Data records
┄┄┄┄┄┄

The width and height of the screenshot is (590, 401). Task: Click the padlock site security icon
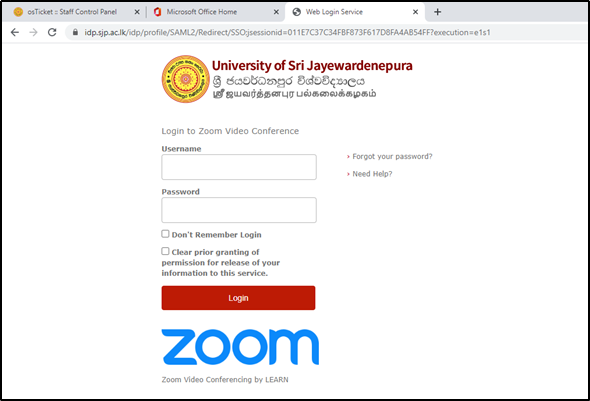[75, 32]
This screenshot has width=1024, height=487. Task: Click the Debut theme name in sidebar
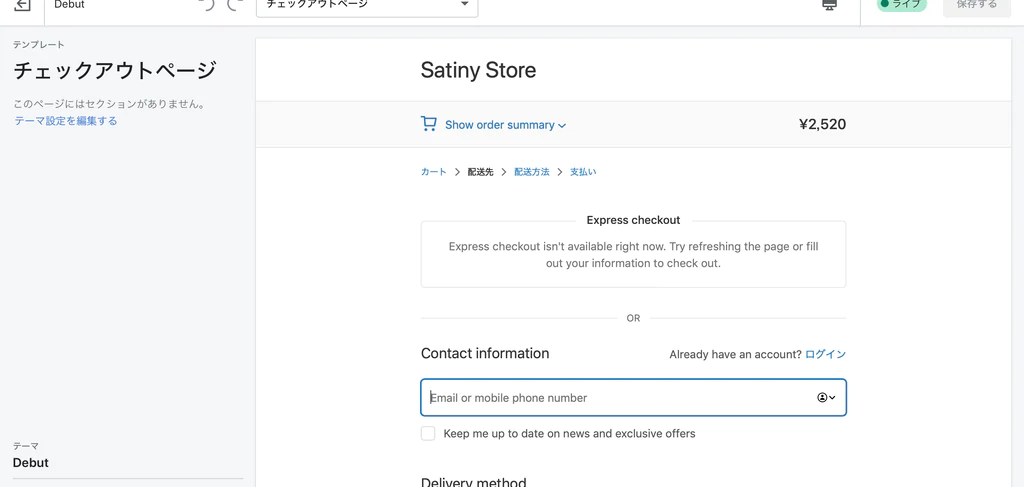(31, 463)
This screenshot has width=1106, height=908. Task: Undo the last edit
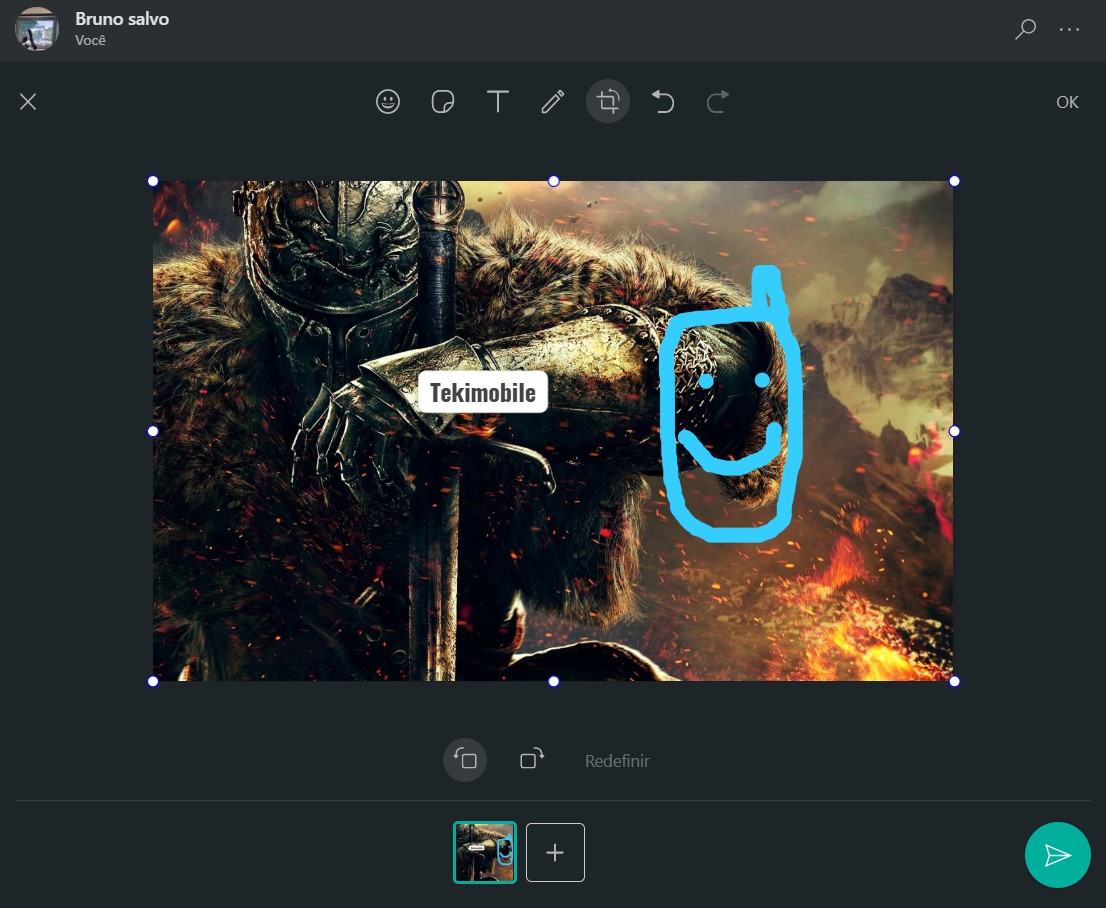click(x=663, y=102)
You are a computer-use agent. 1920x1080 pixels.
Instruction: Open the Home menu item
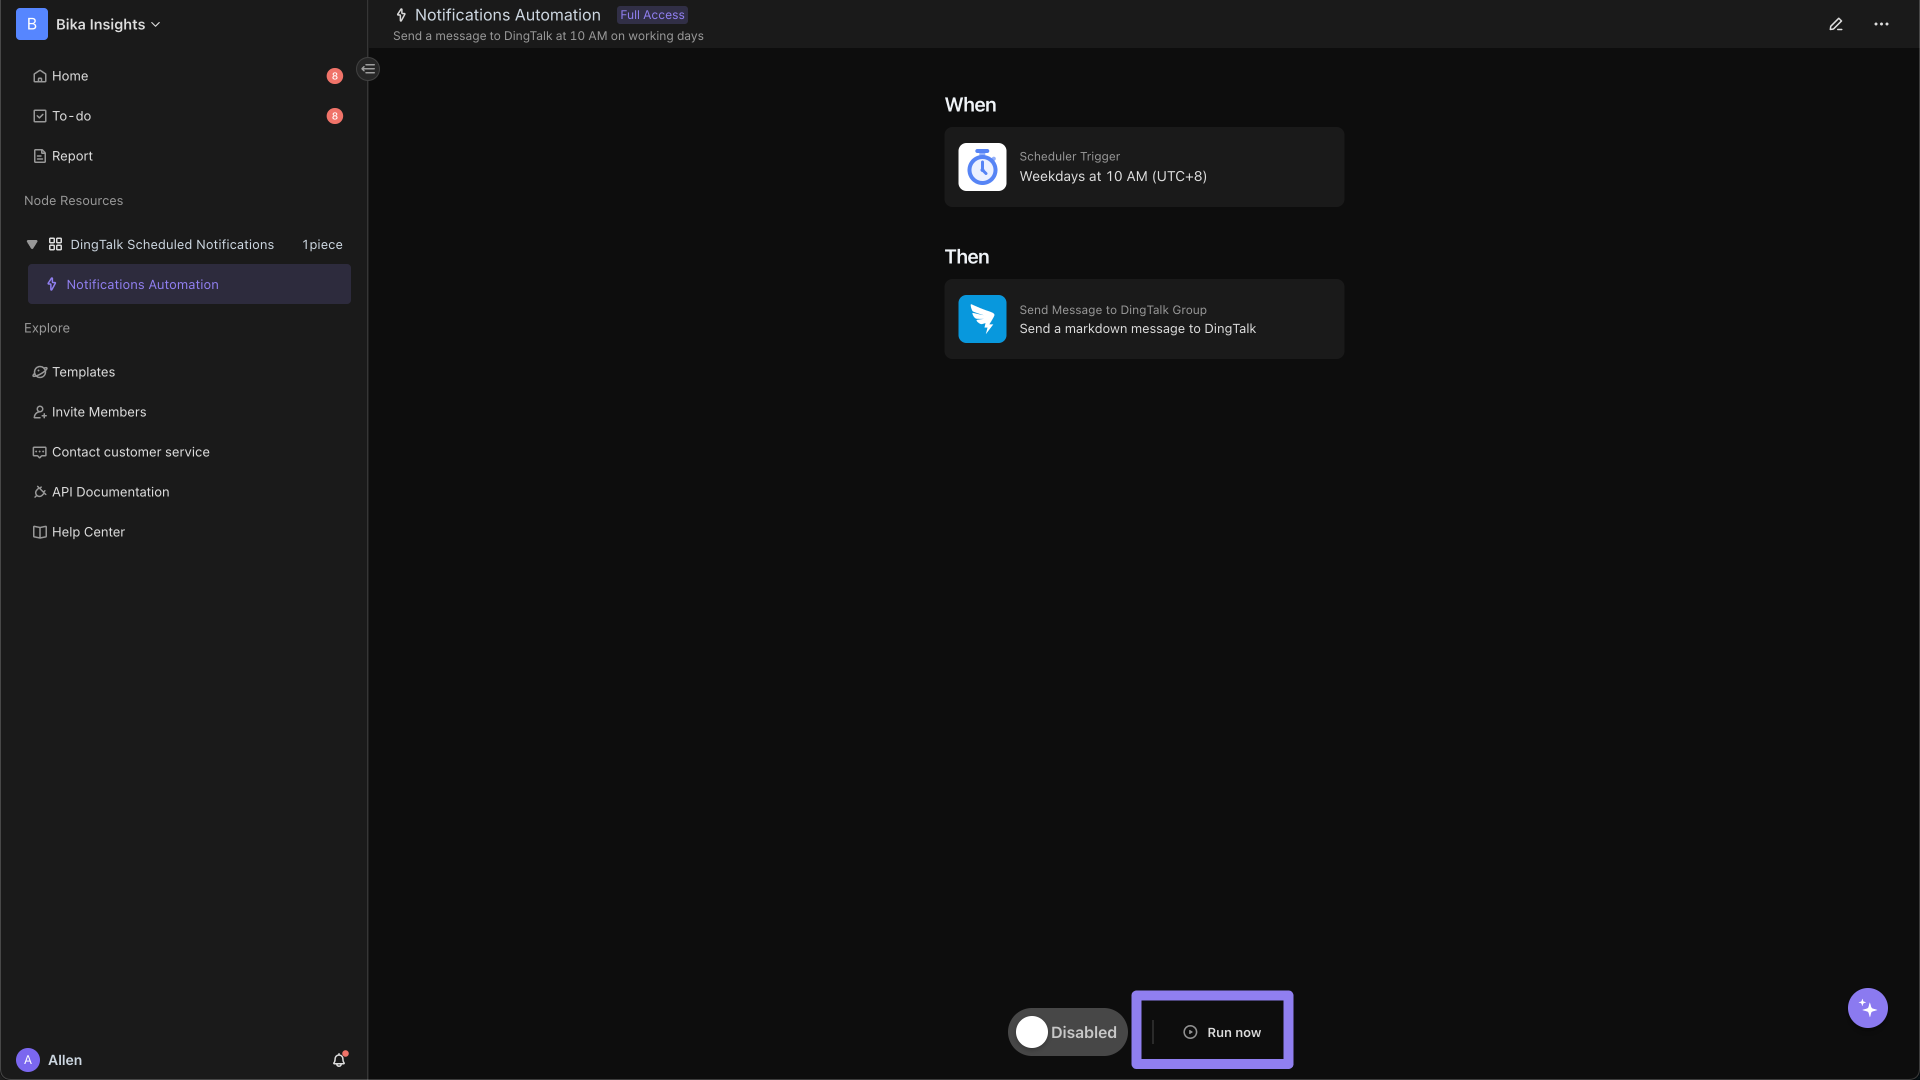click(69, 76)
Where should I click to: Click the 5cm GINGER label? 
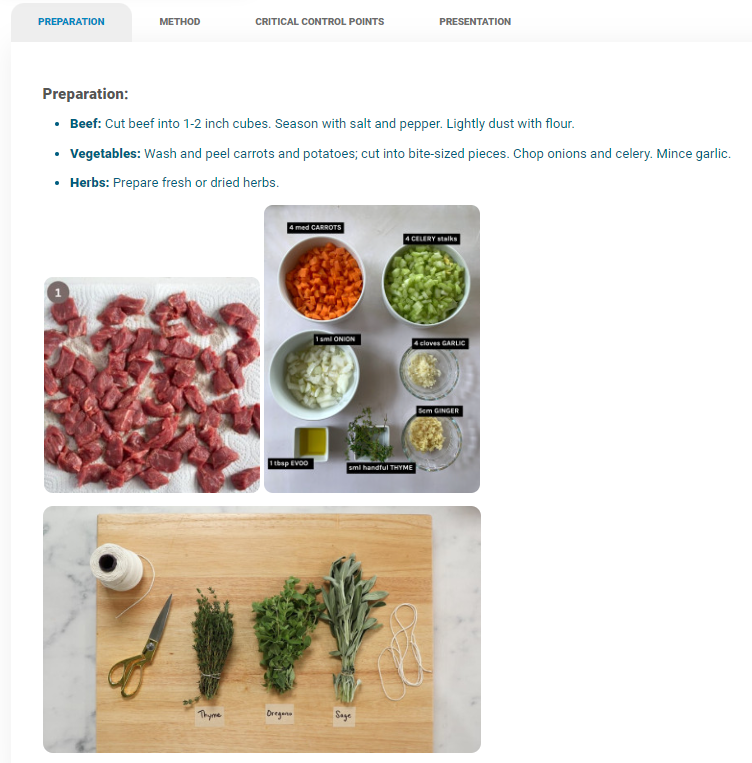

┄┄┄┄┄┄

Problem to solve:
Print the data above in full and exactly as it appears, skipping the pictures.

Response:
The width and height of the screenshot is (590, 401). Task: Click the padlock site security icon
[75, 32]
This screenshot has width=1024, height=487. Task: Click the Debut theme name in sidebar
(31, 463)
This screenshot has width=1106, height=908. Task: Undo the last edit
click(x=663, y=102)
You are a computer-use agent. 1920x1080 pixels.
Instruction: Open the Home menu item
click(69, 76)
Where should I click to: Click the 5cm GINGER label? 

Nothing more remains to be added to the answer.